J'aimerais, en qualité de cheminot en gare de Nantes, membre du Collectif des Cheminots CGT du Pays de Retz et élu de ce territoire, soumettre à vos lecteurs ces quelques réflexions.
Sur la nécessité d'un troisème franchissement de la Loire, je crois qu'il y a un très large consensus des usagers. Par contre, pont ou tunnel, la question est posée !
L'association pour un deuxième pont sur l'estuaire fournit d'excellents arguments en signalant les défauts de l'actuel pont de St-Nazaire : après 30 ans d'existence, cette structure est bonne
pour la "retraite", et un capitaine maladroit peut l'expédier par le fond, avec en prime les téméraires ou inconscients en automobile !
En effet le pont semblerait dans un état de vétusté reconnu...
Quid du pont ???
C'était d'ailleurs, si ma mémoire est fidèle, les conclusions de la dernière Assemblée Générale de cette association qui choisissait le tunnel.
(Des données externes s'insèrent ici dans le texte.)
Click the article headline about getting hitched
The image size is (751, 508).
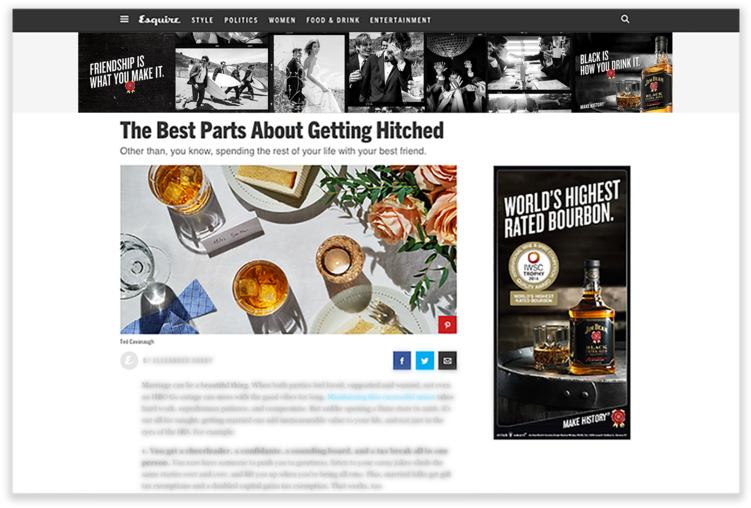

En outre, si l'on suit le raisonnement de M. Pierre HERIAUD, député honoraire du Pays de Retz, on ne peut qu'être d'accord avec le Collectif de Cheminots qui réclame un tunnel incluant le
ferroviaire.
En effet, le projet de franchissement de la Loire répond à un besoin de l'ensemble du monde économique du sud de la Loire et de la Vendée ; une quantité importante de camions de fret franchit la
Loire dans les deux sens, ils sont considérablement ralentis par la saturation du périphérique nantais qui voit passer quelques 80 000 véhicules par jour.
Je pense également à tous les travailleurs qui doivent franchir la Loire tous les jours (perte de temps, stress...).
En cas de vents violents, les ponts de Cheviré et St-Nazaire sont fermés à la circulation, le Sud Loire est coupé du Nord Loire !
L'accessibilité du territoire est un outils indispensable au développement économique.
Reste la différence de coût : pont à 500 millions d'euros, ou tunnel à 800 millions d'euros.
Indépendamment des avantages du tunnel, nous contestons le chiffre avancé. Nous donnons en exemple le procédé inédit d'un ouvrage construit selon un brevet déposé par l'entreprise Bouygues : le
coût d(un tunnel est évalué à 120 millions d'euros les 1000 mètres ! (article paru dans la revue "Sciences et Avenir" de septembre 2007)
Dans ce dossier, les intérêts du Pays de Retz, de la France, et de l'Europe -la fameuse route des Estuaires- se conjuguent, sans oublier le respect des recommandations du Grenelle de
l'Environnement.
Il faut marteler la part de CO2 dégagée par les transports : chaque voyageur-km, c'est 3g de CO2 dégagé par un train, 81g par une voiture et 90g par un avion.
Alors, il ne reste plus qu'à convaincre les décideurs, et notamment l'Etat qui doit prendre ses responsabilités.
Le Pays de Retz est-il un territoire condamné à regarder passer le progrès ? Non ! Alors il faut optimiser les infrastructures existantes (ligne SNCF Nantes-St-Hilaire de Chaléons-Paimboeuf)
avant d'en créer de nouvelles (aéroport de Notre Dame des Landes) !
Pour remédier à ce qui apparaît comme une véritable méconnaissance du poids et du dynamisme du secteur (population permanente, tourisme, parc de résidences secondaires, déplacements
domicile-travail...), il est urgent d'envisager la réouverture de la ligne SNCF Nantes-Paimboeuf, et le franchissement de la Loire par le train.
Il n'y a pas d'aménagement du territoire sans volonté politique forte !
Bernard COUDRIAU
St-Lumine de Coutais
Membre du Collectif de Cheminots pour la réouverture de la ligne SNCF Nantes-Paimboeuf
Responsable du MoDem Pays de Retz
Cet article a été publié par Presse Océan le 7 octobre 2008.